━━━━━ SUPPLIED INFORMATION

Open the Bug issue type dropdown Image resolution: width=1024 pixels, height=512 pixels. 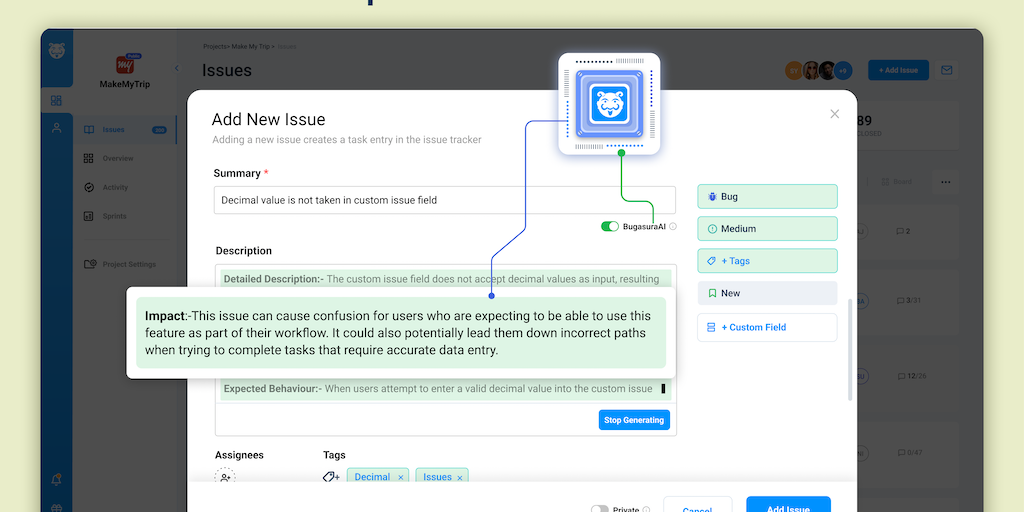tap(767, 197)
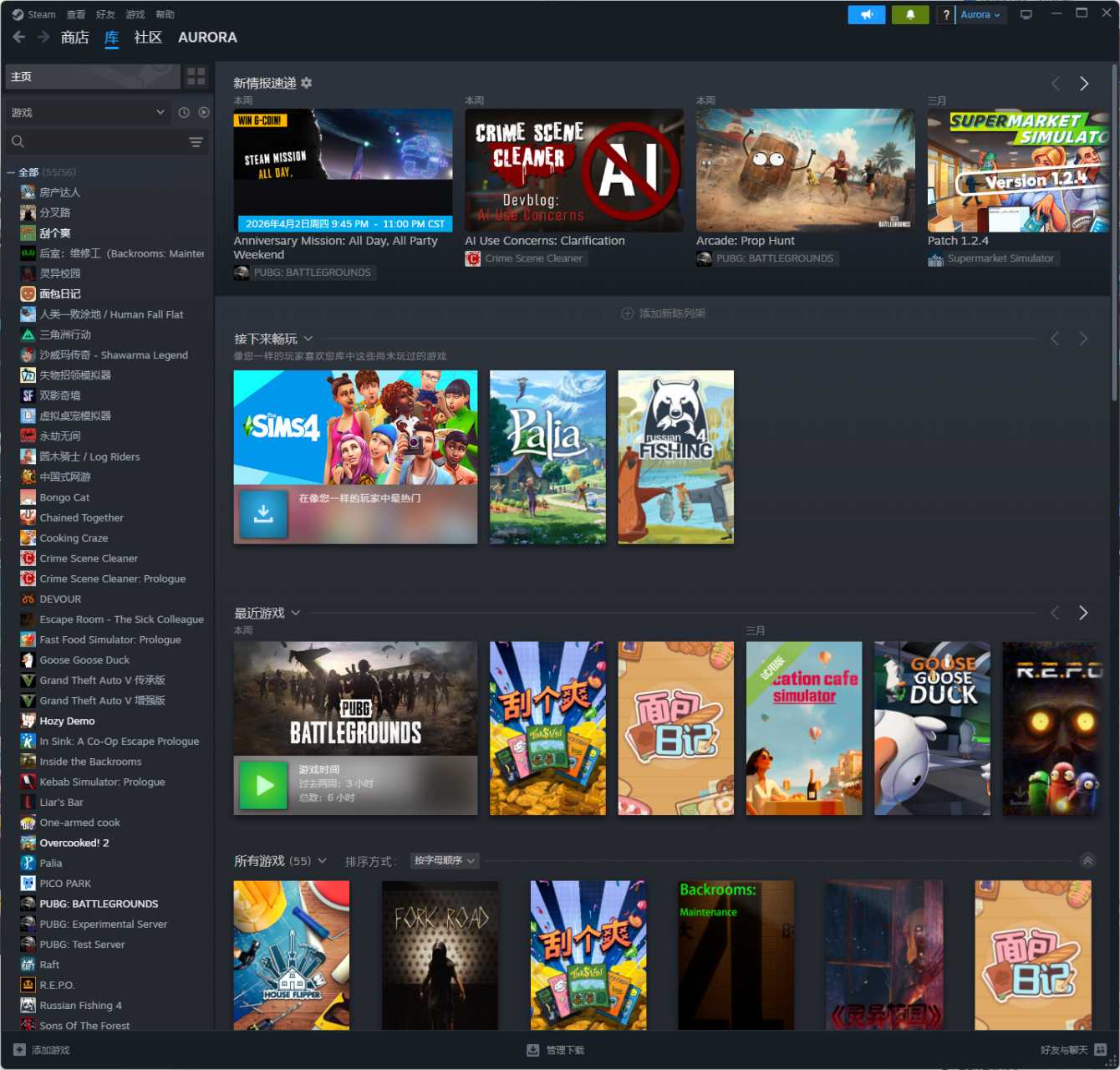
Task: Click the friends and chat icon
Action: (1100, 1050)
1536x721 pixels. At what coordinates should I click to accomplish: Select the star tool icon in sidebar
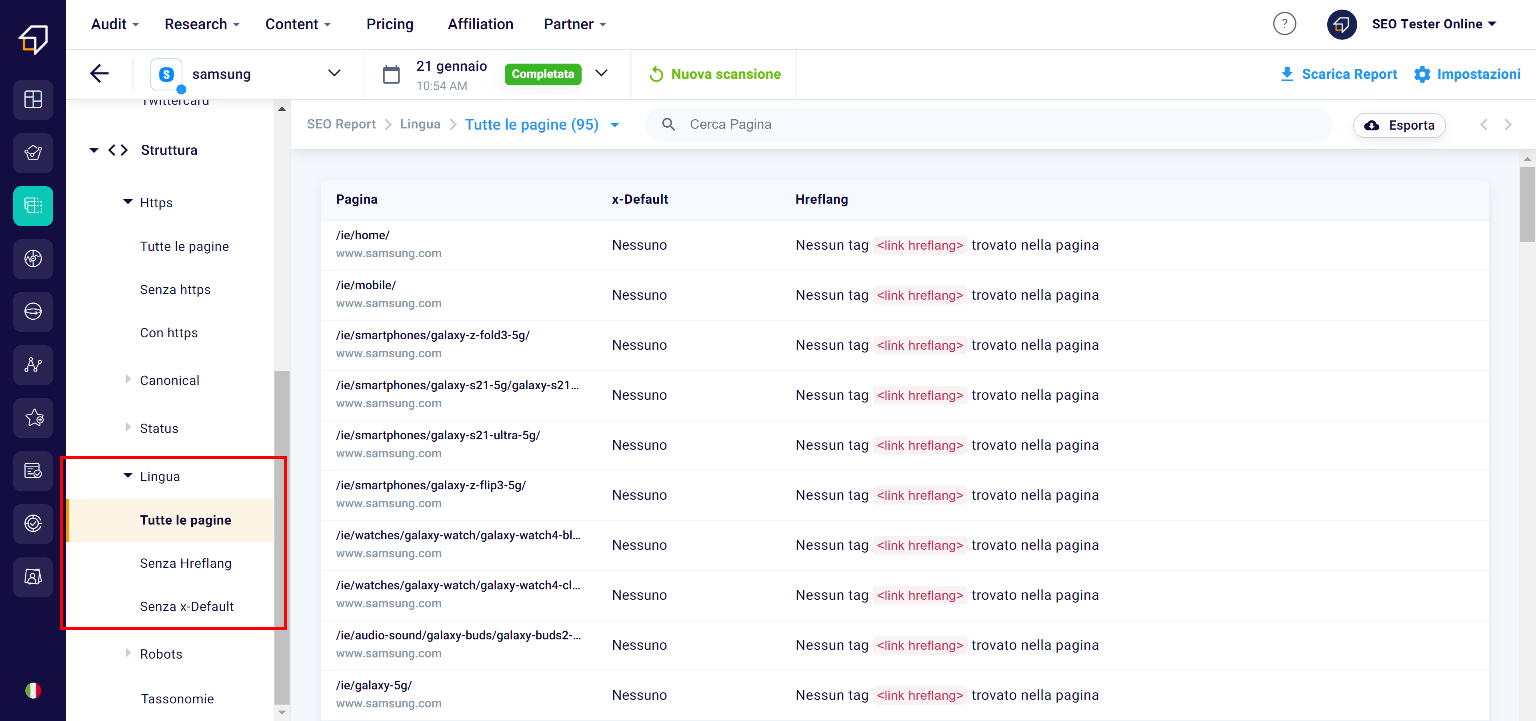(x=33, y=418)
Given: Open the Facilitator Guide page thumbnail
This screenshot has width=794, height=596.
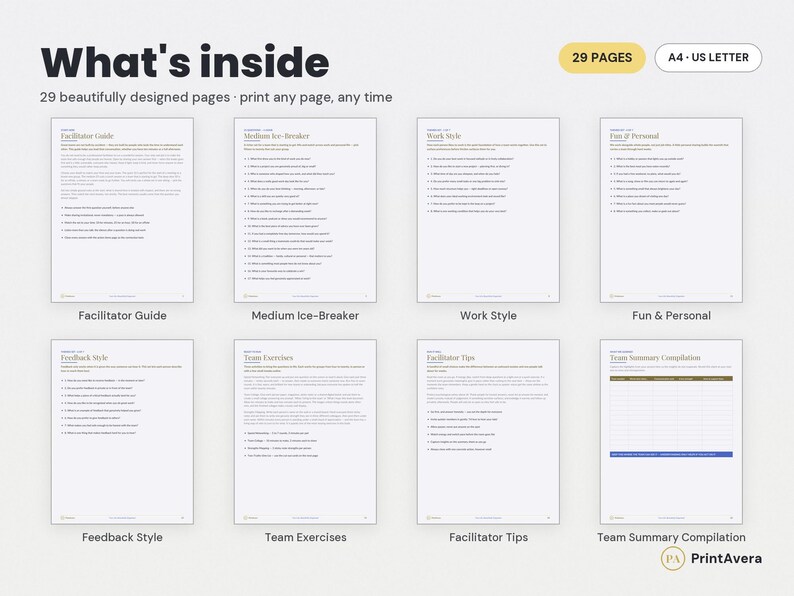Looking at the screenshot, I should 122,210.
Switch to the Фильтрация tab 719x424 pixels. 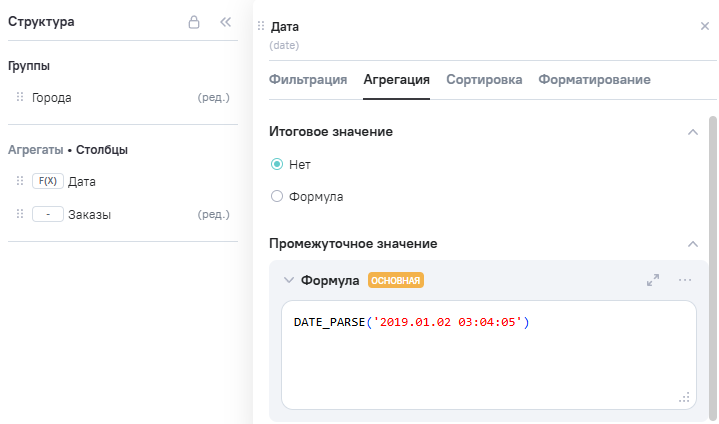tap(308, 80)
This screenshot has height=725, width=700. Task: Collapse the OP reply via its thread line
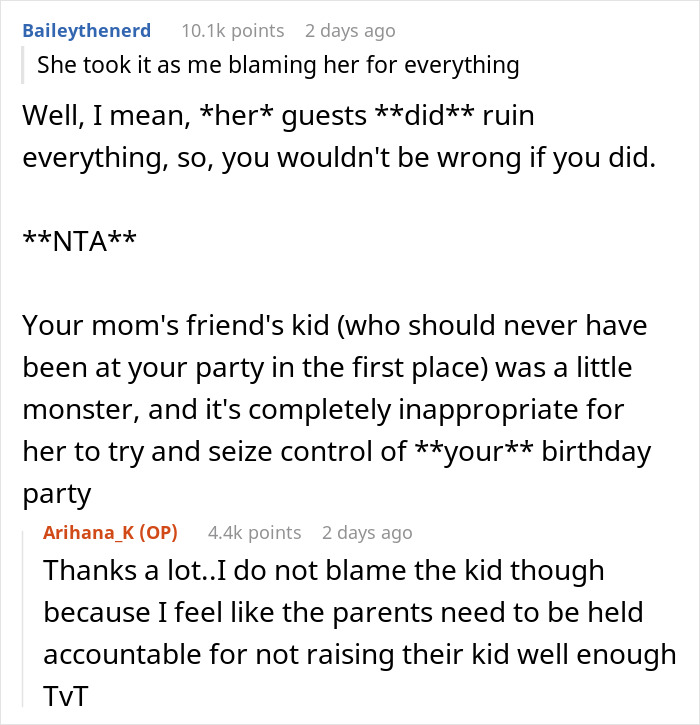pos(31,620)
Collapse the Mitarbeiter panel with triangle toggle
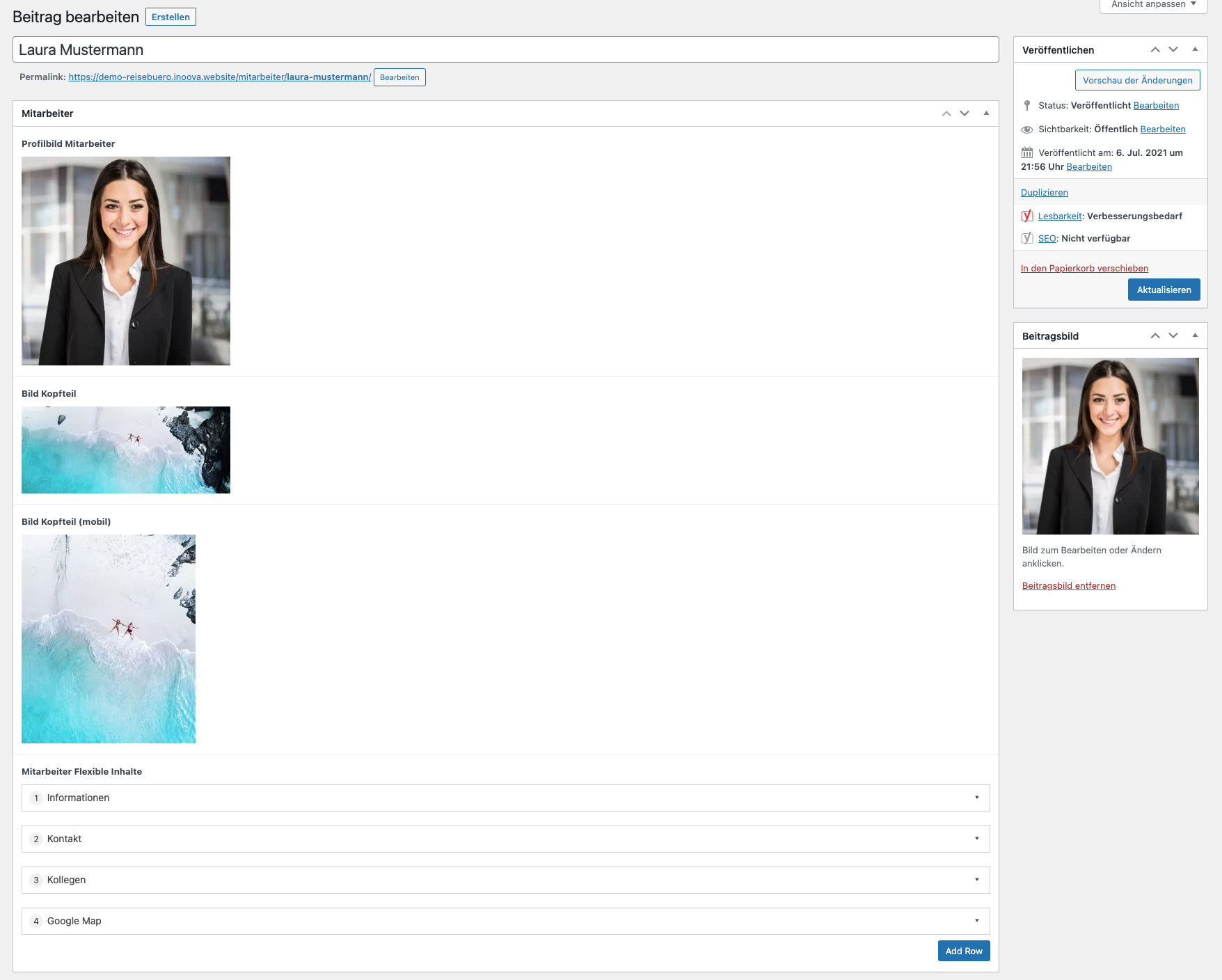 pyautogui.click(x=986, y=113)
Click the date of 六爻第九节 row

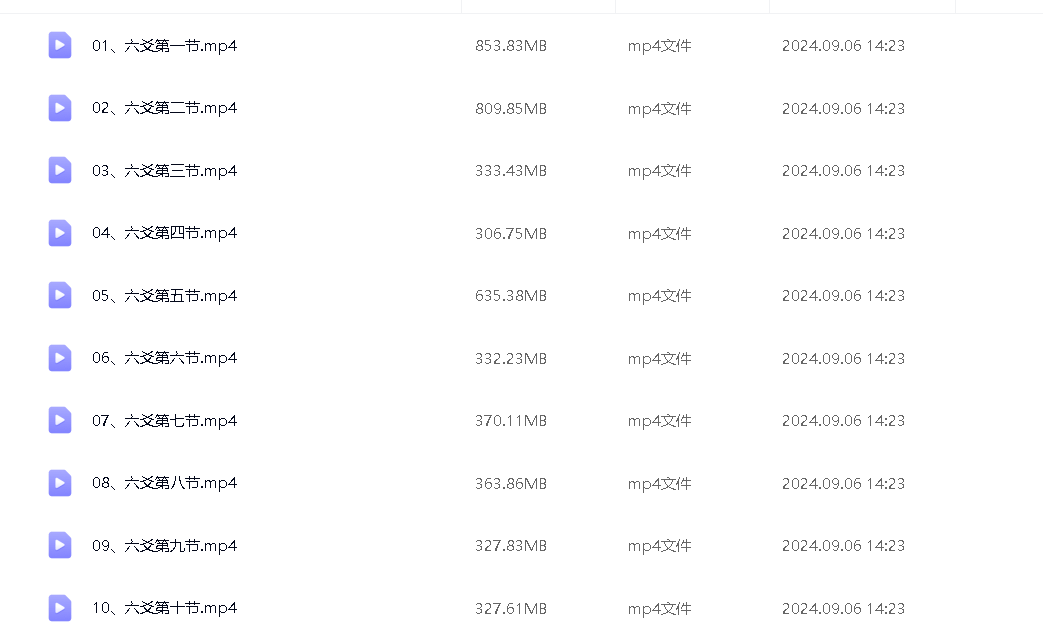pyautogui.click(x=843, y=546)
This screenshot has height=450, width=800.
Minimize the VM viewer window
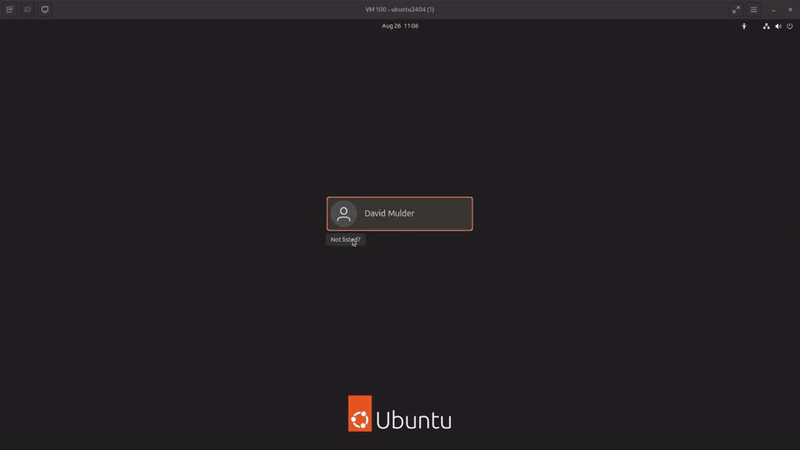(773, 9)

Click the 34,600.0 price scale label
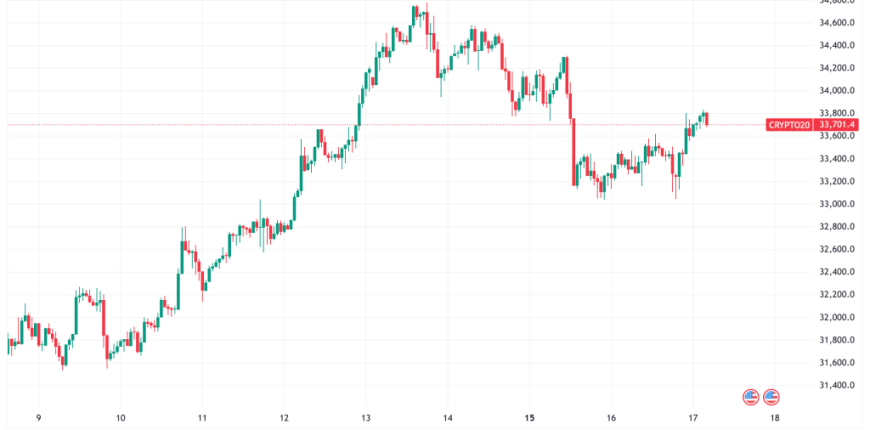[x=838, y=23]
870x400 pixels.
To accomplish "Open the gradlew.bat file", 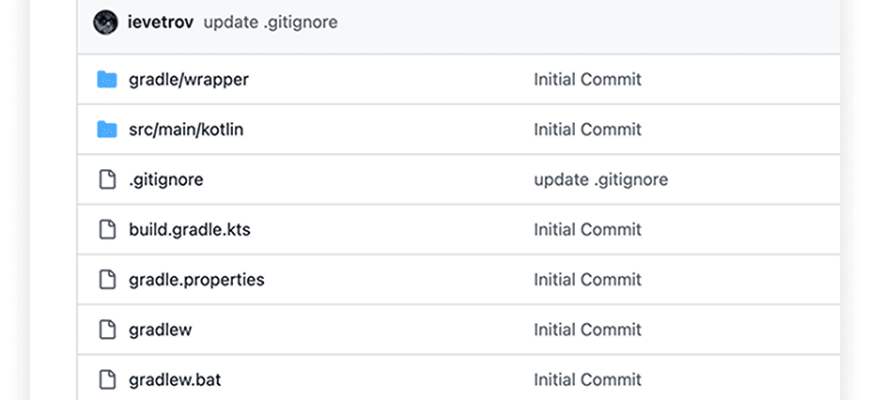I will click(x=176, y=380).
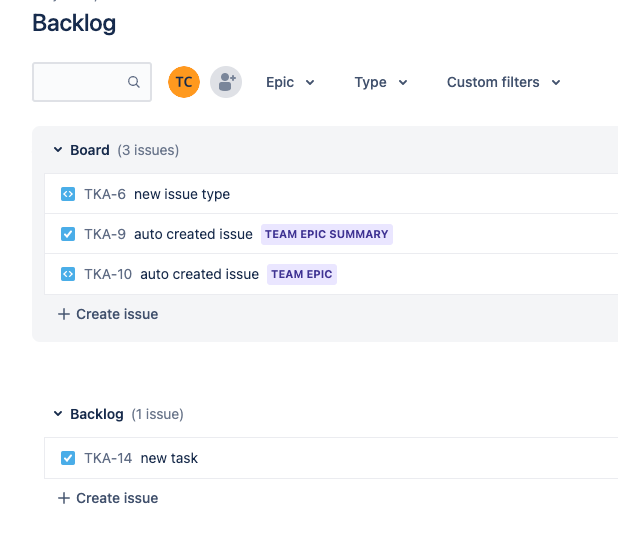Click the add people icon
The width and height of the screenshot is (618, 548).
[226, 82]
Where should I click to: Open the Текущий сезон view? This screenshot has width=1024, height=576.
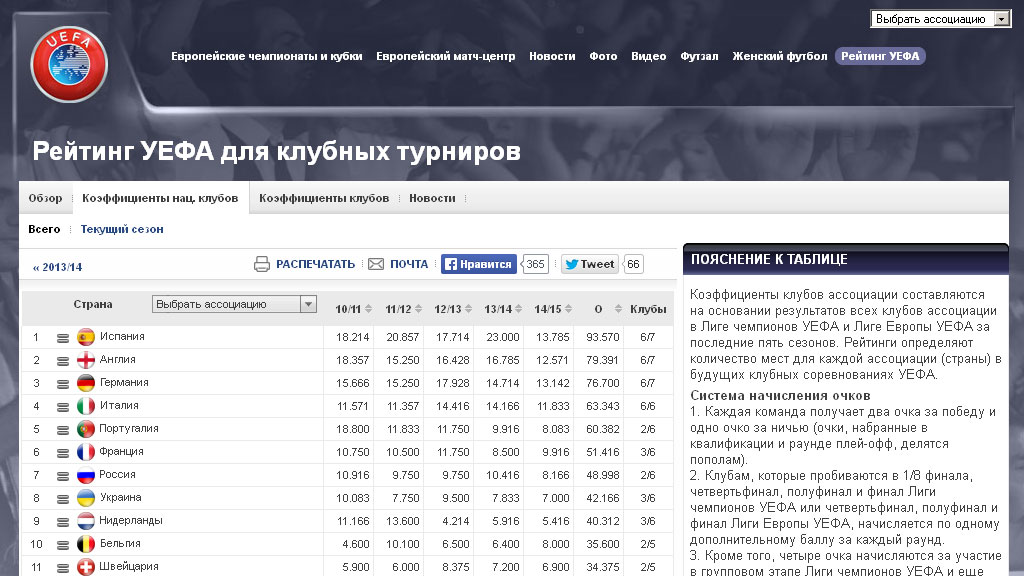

━━━━━━━━━━

▶ _WHAT YOU WILL DO_
All that should be printed is the run of lines above from the one with "Click the date of 六爻第九节 row" through the one with "870x400 pixels.", both included, exactly as given, with pictures left out.

▶ _FINISHED EXERCISE_
Click the date of 六爻第九节 row

pyautogui.click(x=843, y=546)
This screenshot has height=450, width=800.
Minimize the VM viewer window
(773, 9)

Click the 34,600.0 price scale label
[x=838, y=23]
870x400 pixels.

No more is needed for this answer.